WHAT THIS TASK INVOLVES » Word for word, transcribe the records that follow.

RECORDS PROVIDED »
►
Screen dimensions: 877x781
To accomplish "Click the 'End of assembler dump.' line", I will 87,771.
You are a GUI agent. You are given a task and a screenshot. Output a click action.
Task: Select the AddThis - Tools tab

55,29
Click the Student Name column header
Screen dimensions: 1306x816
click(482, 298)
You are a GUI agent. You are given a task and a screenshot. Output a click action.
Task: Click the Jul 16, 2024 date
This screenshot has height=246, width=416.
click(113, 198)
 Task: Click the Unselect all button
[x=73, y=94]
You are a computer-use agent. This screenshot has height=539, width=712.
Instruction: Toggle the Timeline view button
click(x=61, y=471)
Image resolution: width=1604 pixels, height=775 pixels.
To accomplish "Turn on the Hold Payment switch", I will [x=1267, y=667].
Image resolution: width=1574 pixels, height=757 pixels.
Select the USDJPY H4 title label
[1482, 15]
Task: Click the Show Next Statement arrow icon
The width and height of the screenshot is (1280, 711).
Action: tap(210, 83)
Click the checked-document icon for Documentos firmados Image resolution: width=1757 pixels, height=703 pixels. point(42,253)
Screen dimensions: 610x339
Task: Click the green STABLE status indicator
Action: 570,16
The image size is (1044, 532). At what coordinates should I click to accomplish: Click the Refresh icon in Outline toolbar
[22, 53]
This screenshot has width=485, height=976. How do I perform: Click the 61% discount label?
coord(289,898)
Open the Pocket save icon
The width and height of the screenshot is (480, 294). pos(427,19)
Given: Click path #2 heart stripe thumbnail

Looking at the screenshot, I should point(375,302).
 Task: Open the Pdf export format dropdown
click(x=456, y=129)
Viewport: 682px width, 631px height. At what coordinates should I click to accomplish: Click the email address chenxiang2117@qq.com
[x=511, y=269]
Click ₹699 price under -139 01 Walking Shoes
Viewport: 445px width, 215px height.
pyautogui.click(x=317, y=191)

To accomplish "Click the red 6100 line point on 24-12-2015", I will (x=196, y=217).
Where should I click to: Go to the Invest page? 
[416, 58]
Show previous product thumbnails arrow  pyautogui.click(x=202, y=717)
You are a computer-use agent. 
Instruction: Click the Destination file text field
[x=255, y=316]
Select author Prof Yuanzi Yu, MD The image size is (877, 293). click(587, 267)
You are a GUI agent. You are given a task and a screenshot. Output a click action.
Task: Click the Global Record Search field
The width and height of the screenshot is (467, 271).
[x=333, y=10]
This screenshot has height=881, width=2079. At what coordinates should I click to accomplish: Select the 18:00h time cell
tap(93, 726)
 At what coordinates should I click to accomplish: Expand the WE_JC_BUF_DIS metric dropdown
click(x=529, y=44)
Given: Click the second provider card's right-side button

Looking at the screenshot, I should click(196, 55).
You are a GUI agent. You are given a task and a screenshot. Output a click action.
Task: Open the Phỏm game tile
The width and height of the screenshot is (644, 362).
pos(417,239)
◄
FINISHED EXERCISE »
Screen dimensions: 877x781
To accomplish "Click the 'End of assembler dump.' line", I will 87,771.
You are a GUI agent. You are given a task and a screenshot. Output a click action.
Task: Select the AddThis - Tools tab

55,29
Click the Student Name column header
Screen dimensions: 1306x816
click(482, 298)
You are a GUI agent. You are given a task and a screenshot. Output a click action.
Task: Click the Jul 16, 2024 date
This screenshot has height=246, width=416.
click(113, 198)
 Task: Click the Unselect all button
[x=73, y=94]
You are a computer-use agent. This screenshot has height=539, width=712.
Instruction: Toggle the Timeline view button
click(x=61, y=471)
Image resolution: width=1604 pixels, height=775 pixels.
To accomplish "Turn on the Hold Payment switch", I will [x=1267, y=667].
Image resolution: width=1574 pixels, height=757 pixels.
Select the USDJPY H4 title label
[1482, 15]
Task: Click the Show Next Statement arrow icon
The width and height of the screenshot is (1280, 711).
Action: tap(210, 83)
Click the checked-document icon for Documentos firmados Image resolution: width=1757 pixels, height=703 pixels. point(42,253)
Screen dimensions: 610x339
Task: Click the green STABLE status indicator
Action: 570,16
The image size is (1044, 532). At what coordinates should I click to accomplish: Click the Refresh icon in Outline toolbar
[22, 53]
This screenshot has width=485, height=976. How do I perform: Click the 61% discount label?
coord(289,898)
Open the Pocket save icon
The width and height of the screenshot is (480, 294). pos(427,19)
Given: Click path #2 heart stripe thumbnail

Looking at the screenshot, I should point(375,302).
 Task: Open the Pdf export format dropdown
click(x=456, y=129)
Viewport: 682px width, 631px height. At what coordinates should I click to accomplish: Click the email address chenxiang2117@qq.com
[x=511, y=269]
Click ₹699 price under -139 01 Walking Shoes
Viewport: 445px width, 215px height.
pyautogui.click(x=317, y=191)

To accomplish "Click the red 6100 line point on 24-12-2015", I will (x=196, y=217).
Where should I click to: Go to the Invest page? 
[416, 58]
Show previous product thumbnails arrow  pyautogui.click(x=202, y=717)
You are a computer-use agent. 
Instruction: Click the Destination file text field
[x=255, y=316]
Select author Prof Yuanzi Yu, MD The image size is (877, 293). click(587, 267)
You are a GUI agent. You are given a task and a screenshot. Output a click action.
Task: Click the Global Record Search field
The width and height of the screenshot is (467, 271).
[x=333, y=10]
This screenshot has height=881, width=2079. At what coordinates should I click to accomplish: Select the 18:00h time cell
tap(93, 726)
 At what coordinates should I click to accomplish: Expand the WE_JC_BUF_DIS metric dropdown
click(x=529, y=44)
Given: Click the second provider card's right-side button

Looking at the screenshot, I should click(196, 55).
You are a GUI agent. You are given a task and a screenshot. Output a click action.
Task: Open the Phỏm game tile
The width and height of the screenshot is (644, 362).
pos(417,239)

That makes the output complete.